Politique : Les quotas passés en revue

La Fédération de solidarité associative de la région Souss Massa Draa a organisé, du 8 au 10 mars, la première édition de «La rencontre des femmes» à Agadir sous le thème «La participation de la femme dans la gestion des affaires publiques : problématiques du quota».  Cette manifestation a été l’occasion de débattre du quota  de participation de l’élément féminin dans le champ politique national, un sujet d’actualité et de grande importance pour une meilleure participation au développement du Royaume.
Cette rencontre, organisée à l’occasion de la Journée moniale de la femme, a connu la participation de plusieurs militantes de différents partis politiques ainsi que des animatrices de plusieurs associations. Elles étaient toutes unanimes à déplorer la faiblesse de la participation de la femme dans le champ politique et dans  le processus de  prise de décision. «Comment se fait-il que la femme qui a prouvé ses capacités et ses compétences dans tous les domaines, soit encore perçue comme incapable par certains acteurs politiques», s’indigne, dans une déclaration à ALM,. Ftoma Kdama, du Conseil consultatif des droits de l’Homme (CCDH). Même son de cloche chez Bouchra Lkhyari du Front des forces démocratiques (FFD), cette situation est due en premier lieu à un problème de société et non à un problème de femme.
Cette militante n’a pas manqué de préciser que «les femmes dont les rurales doivent être sensibilisées pour qu’elles soient informées de l’ampleur du problème». Plusieurs membres de l’association de Taymanout de la région du Souss ont expliqué que la femme amazighe se heurte, en plus, au manque de communication et au problème de la langue. Dans le même ordre d’idées, elles ont fait observer que la faiblesse du quota de participation de la femme dans la vie politique peut être considérée comme une sorte de discrimination dans l’ère de changement et de développement que connaît le Maroc actuellement.

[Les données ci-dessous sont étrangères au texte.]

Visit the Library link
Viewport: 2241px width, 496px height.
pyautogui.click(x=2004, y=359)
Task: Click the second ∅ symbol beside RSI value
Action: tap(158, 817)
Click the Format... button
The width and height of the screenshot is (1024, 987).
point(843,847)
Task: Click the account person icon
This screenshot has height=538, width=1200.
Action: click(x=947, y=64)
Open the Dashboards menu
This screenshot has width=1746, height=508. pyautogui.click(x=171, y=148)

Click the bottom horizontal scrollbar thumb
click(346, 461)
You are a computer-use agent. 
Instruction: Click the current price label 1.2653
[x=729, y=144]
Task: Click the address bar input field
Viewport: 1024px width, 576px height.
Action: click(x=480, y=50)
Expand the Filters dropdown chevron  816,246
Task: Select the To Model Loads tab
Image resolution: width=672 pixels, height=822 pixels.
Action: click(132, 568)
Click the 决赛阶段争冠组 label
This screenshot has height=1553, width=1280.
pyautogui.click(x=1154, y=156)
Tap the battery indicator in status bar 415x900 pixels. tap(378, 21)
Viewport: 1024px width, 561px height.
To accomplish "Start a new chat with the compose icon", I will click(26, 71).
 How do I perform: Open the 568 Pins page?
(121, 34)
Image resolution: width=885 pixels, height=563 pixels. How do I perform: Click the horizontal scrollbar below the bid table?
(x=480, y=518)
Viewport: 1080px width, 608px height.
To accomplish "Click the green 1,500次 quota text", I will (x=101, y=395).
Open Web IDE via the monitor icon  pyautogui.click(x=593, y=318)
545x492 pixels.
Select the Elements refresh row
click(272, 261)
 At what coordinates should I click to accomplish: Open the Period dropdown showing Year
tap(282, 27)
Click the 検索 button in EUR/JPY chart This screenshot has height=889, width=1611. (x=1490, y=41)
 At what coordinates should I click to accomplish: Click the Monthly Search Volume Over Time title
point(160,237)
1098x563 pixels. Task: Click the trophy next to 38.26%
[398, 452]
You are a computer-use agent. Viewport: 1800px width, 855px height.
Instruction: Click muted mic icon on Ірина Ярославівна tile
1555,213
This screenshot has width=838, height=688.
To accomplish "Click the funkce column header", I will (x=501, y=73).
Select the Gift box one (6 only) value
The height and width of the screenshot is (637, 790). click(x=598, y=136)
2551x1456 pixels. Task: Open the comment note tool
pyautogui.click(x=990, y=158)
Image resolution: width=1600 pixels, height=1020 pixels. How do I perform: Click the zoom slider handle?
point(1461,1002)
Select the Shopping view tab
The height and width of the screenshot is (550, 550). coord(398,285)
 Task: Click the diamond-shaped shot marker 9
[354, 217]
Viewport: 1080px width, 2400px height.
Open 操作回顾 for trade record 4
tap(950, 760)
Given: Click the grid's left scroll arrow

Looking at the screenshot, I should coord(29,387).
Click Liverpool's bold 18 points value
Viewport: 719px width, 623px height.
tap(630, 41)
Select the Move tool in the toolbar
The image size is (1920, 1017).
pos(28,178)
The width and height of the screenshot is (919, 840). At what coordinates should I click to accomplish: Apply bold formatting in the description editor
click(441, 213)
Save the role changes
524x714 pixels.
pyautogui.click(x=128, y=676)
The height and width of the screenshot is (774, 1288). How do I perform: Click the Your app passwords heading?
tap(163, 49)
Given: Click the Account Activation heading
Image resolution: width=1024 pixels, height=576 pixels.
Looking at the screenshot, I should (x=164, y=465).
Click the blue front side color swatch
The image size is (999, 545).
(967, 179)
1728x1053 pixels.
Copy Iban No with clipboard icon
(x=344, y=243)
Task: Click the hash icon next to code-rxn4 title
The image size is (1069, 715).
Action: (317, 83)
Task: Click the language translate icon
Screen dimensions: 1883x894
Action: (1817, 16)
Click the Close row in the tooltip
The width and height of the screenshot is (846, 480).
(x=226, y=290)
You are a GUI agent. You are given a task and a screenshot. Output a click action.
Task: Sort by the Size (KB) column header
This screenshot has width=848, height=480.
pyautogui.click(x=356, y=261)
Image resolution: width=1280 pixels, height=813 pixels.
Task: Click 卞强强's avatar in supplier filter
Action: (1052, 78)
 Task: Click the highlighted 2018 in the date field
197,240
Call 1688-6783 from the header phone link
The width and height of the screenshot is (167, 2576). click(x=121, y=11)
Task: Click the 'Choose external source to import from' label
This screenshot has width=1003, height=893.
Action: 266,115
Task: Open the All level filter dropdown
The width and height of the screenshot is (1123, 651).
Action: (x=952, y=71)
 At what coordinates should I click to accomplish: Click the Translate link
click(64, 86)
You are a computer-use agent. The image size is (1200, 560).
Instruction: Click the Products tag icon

Toutes les participantes se sont toutefois félicitées des acquis obtenus par la femme marocaine notamment sous le règne de SM le Roi Mohammed VI.  Elles ont, entre autres,  rappelé le nouveau Code de la famille ainsi que l’adoption de deux  mesures historiques : l’âge du vote qui passe de 20 à 18 ans et les trente sièges réservés aux femmes au Parlement marocain. Cette rencontre a également permis aux participantes d’aborder la question de la violence (physique et morale) que subissent les femmes. Un sondage élaboré sur le terrain par la Ligue de la femme arabe et qui a été examiné lors de ces assises,  révèle que 66% des femmes arabes sont victimes d’harcèlement dans leurs lieux  de travail. En marge de cette manifestation qui a rendu un vibrant hommage à des femmes qui se sont distinguées dans la région du Souss, une soirée artistique a été organisée avec la participation de plusieurs groupes musicaux régionaux et nationaux.